[[ DATA EXTRACTS open ]]
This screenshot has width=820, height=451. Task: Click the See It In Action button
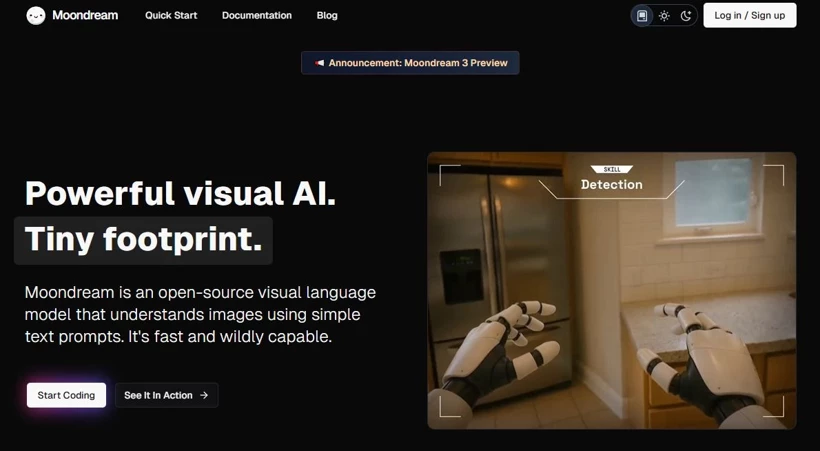(x=166, y=396)
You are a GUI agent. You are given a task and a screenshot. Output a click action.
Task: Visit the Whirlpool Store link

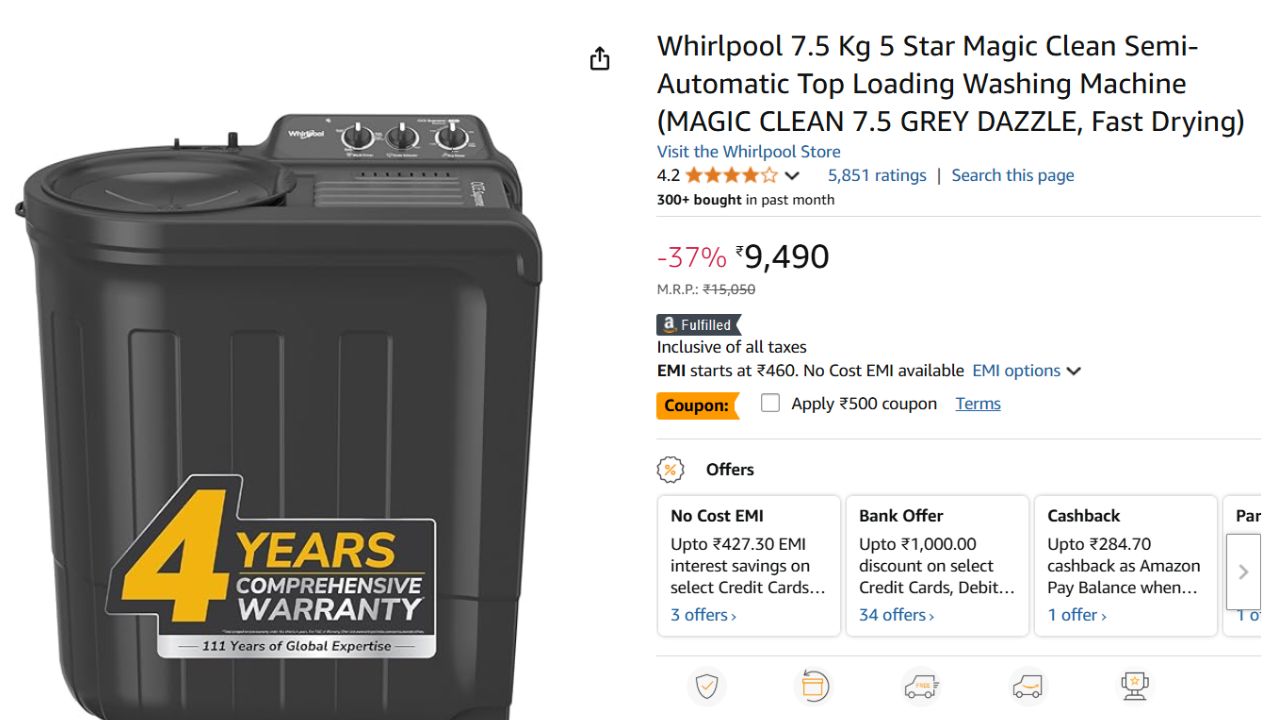(748, 151)
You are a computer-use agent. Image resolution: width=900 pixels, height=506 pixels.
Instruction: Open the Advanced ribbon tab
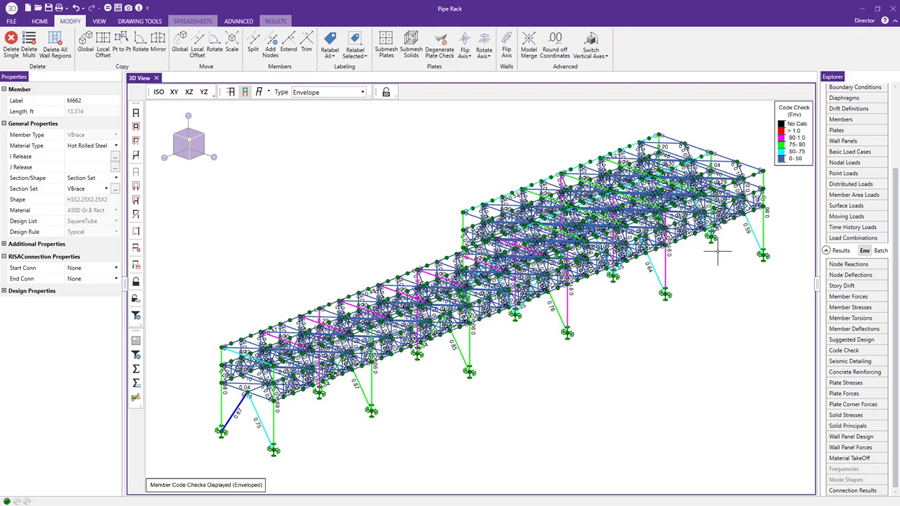[239, 21]
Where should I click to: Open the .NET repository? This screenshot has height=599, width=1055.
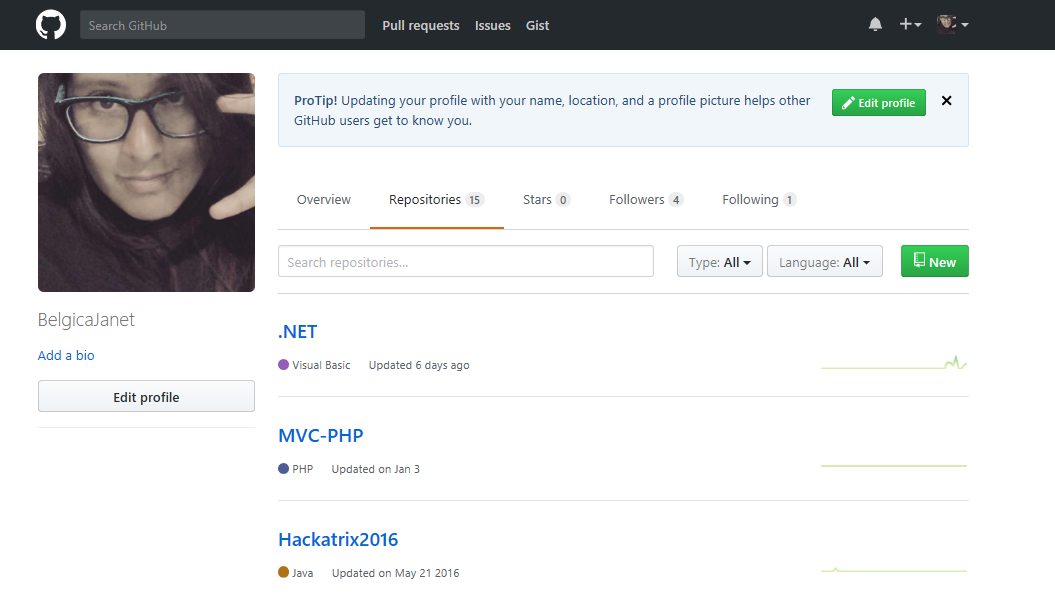297,332
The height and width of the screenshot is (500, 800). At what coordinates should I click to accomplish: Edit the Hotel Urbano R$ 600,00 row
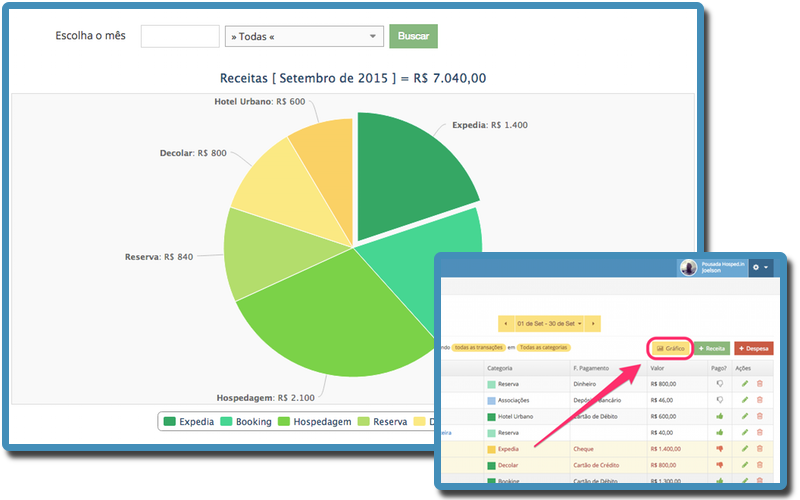(x=744, y=416)
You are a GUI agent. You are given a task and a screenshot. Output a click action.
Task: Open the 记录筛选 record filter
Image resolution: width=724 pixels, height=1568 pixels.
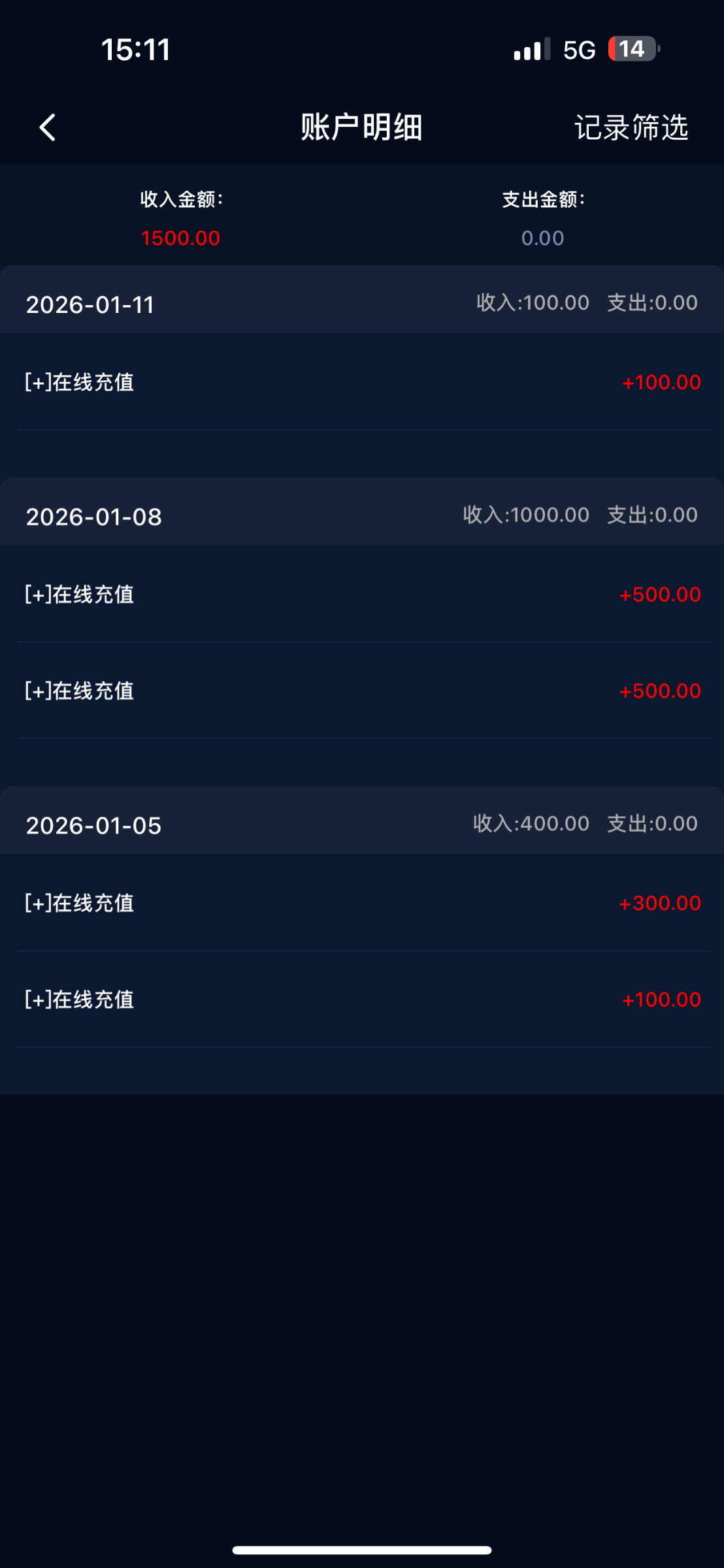pos(631,127)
[[ DATA EXTRACTS closed ]]
The records above should be returned word for word, with every picture left out.

> **YOUR RESPONSE**
This screenshot has width=820, height=451. Task: Click the See It In Action button
(x=166, y=396)
You are a GUI agent. You are given a task and a screenshot. Output a click action.
Task: Visit the Whirlpool Store link

(748, 151)
You are a computer-use agent. Image resolution: width=900 pixels, height=506 pixels.
Instruction: Open the Advanced ribbon tab
[239, 21]
Where should I click to: Open the .NET repository? This screenshot has height=599, width=1055.
297,332
The height and width of the screenshot is (500, 800). At what coordinates should I click to accomplish: Edit the Hotel Urbano R$ 600,00 row
(x=744, y=416)
You are a GUI agent. You are given a task and a screenshot. Output a click action.
Task: Open the 记录筛选 record filter
Image resolution: width=724 pixels, height=1568 pixels.
pos(631,127)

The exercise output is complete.